### Consegne:
A) Ricopia dal testo proposto tutto quello che va da "Seconda parte dell’intervista" giù fino a "al Mondiale australiano.", sostituendo "Azzurri" con "Italiani".
B) Per ciascuna affermazione, rispondi sì o no in base al testo proposto e riporta le parole che lo dimostrano: (i) Quesada guida l'Italia da 2 anni; (ii) il prossimo Mondiale si giocherà in Sudafrica; (iii) secondo Quesada la mischia italiana è più pesante di quella sudafricana.

### Testo proposto:
Il futuro dell’Italia secondo Quesada: profondità, Under 20, gli Azzurri fuori dal giro e il Mondiale 2027

Seconda parte dell’intervista al tecnico azzurro: “Nel 2026 il calendario più duro degli ultimi 20 anni. Zarantonello e Gallagher? La porta non è chiusa a nessuno, contano prestazioni e minutaggi nei club. Sui giovani ho già parlato con Di Giandomenico, sappiamo come gestirli”

Il futuro dell’Italia secondo Quesada: profondità, Under 20, gli Azzurri fuori dal giro e il Mondiale 2027

Il futuro dell’Italia secondo Quesada: profondità, Under 20, gli Azzurri fuori dal giro e il Mondiale 2027

L’Italia di Gonzalo Quesada è al giro di boa: dopo 2 anni di gestione e un primo bilancio tracciato ai microfoni di OnRugby, il tecnico azzurro analizza quello che sarà il percorso degli Azzurri verso la Rugby World Cup 2027. Tanti i traguardi raggiunti finora, ma tanti anche quelli ancora da raggiungere per arrivare nel migliore dei modi al Mondiale australiano.

In cosa deve ancora migliorare l’Italia per arrivare pronta al prossimo Mondiale?

“Il primo punto chiave è l’aumento della profondità del gruppo. Siamo già una buona squadra ma abbiamo bisogno di far crescere altri giocatori, trovare ancora più opzioni, soprattutto tra i ragazzi più giovani: per dire, quelli che oggi sono under 20 nell’anno del Mondiale avranno 22 anni. Continueremo ad integrare altri giovani anche l’anno prossimo, anche pensando a un altro fattore chiave: durante i mesi di preparazione al Mondiale purtroppo tutte le squadre perdono dei giocatori, soprattutto nelle amichevoli. Dobbiamo essere pronti anche a questa eventualità: se qualche ragazzo non potrà giocare dovremo essere ben coperti, in qualsiasi ruolo. Sento che in alcuni aspetti manca ancora un po’ di profondità. Dove possiamo migliorare per quanto riguarda il gioco? Oggi attacchiamo bene, difendiamo bene, abbiamo una touche efficace, una mischia che non smette di crescere e pur essendo più leggera dei giganti sudafricani riesce a gestire delle situazioni delicate contro di loro e a dominare spesso contro tutti gli altri. La prossima fase importante del lavoro consisterà nello sviluppare quella che definisco la nostra ‘mentalità collettiva’”.

### Materiale fornito:
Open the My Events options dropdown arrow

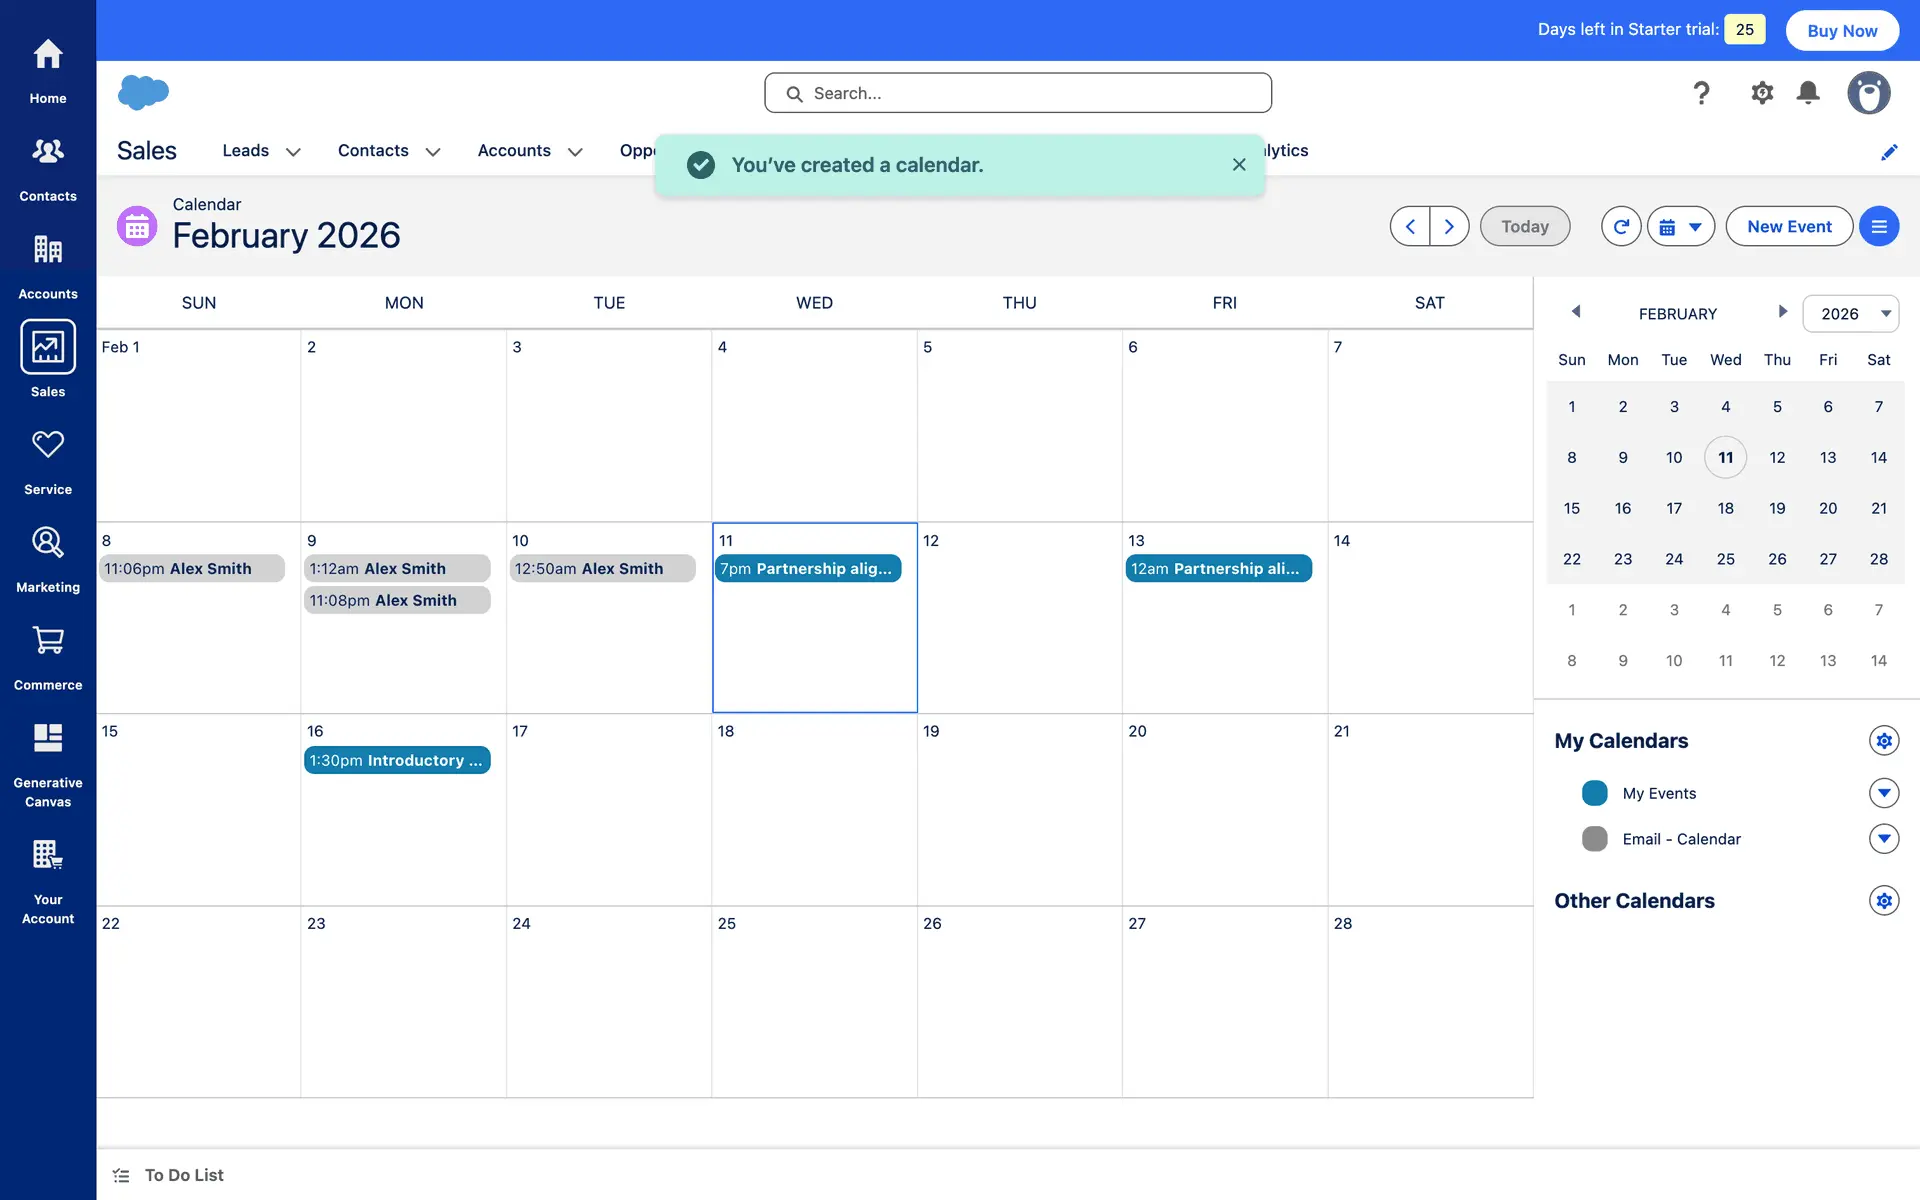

### Risposte scritte:
A)
Seconda parte dell’intervista al tecnico azzurro: “Nel 2026 il calendario più duro degli ultimi 20 anni. Zarantonello e Gallagher? La porta non è chiusa a nessuno, contano prestazioni e minutaggi nei club. Sui giovani ho già parlato con Di Giandomenico, sappiamo come gestirli”

Il futuro dell’Italia secondo Quesada: profondità, Under 20, gli Italiani fuori dal giro e il Mondiale 2027

Il futuro dell’Italia secondo Quesada: profondità, Under 20, gli Italiani fuori dal giro e il Mondiale 2027

L’Italia di Gonzalo Quesada è al giro di boa: dopo 2 anni di gestione e un primo bilancio tracciato ai microfoni di OnRugby, il tecnico azzurro analizza quello che sarà il percorso degli Italiani verso la Rugby World Cup 2027. Tanti i traguardi raggiunti finora, ma tanti anche quelli ancora da raggiungere per arrivare nel migliore dei modi al Mondiale australiano.

B)
(i) Sì: "dopo 2 anni di gestione".
(ii) No: "al Mondiale australiano".
(iii) No: "pur essendo più leggera dei giganti sudafricani".